▽

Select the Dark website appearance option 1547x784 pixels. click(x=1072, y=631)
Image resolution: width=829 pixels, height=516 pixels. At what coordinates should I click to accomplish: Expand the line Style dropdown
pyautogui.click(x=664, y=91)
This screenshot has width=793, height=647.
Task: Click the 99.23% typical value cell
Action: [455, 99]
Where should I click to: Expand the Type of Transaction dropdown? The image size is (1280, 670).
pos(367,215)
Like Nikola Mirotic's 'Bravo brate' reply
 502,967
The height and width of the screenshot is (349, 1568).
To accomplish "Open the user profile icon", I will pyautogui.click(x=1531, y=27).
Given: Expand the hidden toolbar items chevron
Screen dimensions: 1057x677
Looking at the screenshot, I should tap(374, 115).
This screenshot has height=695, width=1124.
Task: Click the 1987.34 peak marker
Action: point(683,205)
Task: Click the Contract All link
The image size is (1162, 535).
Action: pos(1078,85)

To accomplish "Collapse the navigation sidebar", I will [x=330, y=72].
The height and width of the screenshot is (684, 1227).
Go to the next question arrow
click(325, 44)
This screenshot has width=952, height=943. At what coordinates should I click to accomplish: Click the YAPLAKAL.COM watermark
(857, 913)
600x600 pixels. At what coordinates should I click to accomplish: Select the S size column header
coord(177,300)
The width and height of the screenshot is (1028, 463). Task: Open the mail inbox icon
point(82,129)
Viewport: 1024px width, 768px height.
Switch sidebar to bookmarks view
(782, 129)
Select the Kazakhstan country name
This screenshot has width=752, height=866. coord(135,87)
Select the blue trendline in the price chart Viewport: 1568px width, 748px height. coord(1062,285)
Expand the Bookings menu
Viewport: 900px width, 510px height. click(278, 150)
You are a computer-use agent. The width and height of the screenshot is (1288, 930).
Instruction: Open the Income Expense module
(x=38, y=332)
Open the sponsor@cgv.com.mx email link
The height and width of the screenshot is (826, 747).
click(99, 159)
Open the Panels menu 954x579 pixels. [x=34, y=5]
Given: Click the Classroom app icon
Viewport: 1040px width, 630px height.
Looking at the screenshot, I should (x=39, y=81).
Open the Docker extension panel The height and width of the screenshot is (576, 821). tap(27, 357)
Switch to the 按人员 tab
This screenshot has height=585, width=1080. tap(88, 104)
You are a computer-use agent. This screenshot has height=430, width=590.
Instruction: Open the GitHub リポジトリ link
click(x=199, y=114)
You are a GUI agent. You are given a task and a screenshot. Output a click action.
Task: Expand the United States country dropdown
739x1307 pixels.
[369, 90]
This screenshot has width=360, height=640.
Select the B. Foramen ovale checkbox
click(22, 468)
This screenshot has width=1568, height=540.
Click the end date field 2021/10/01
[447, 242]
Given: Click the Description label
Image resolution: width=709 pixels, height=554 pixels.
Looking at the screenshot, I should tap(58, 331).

△

PROBLEM STATEMENT
Pull each line containing the word "will" out of the data above.

RESULT OF THE TASK
To accomplish "Open the user profile icon", I will pyautogui.click(x=1531, y=27).
To accomplish "Collapse the navigation sidebar", I will [x=330, y=72].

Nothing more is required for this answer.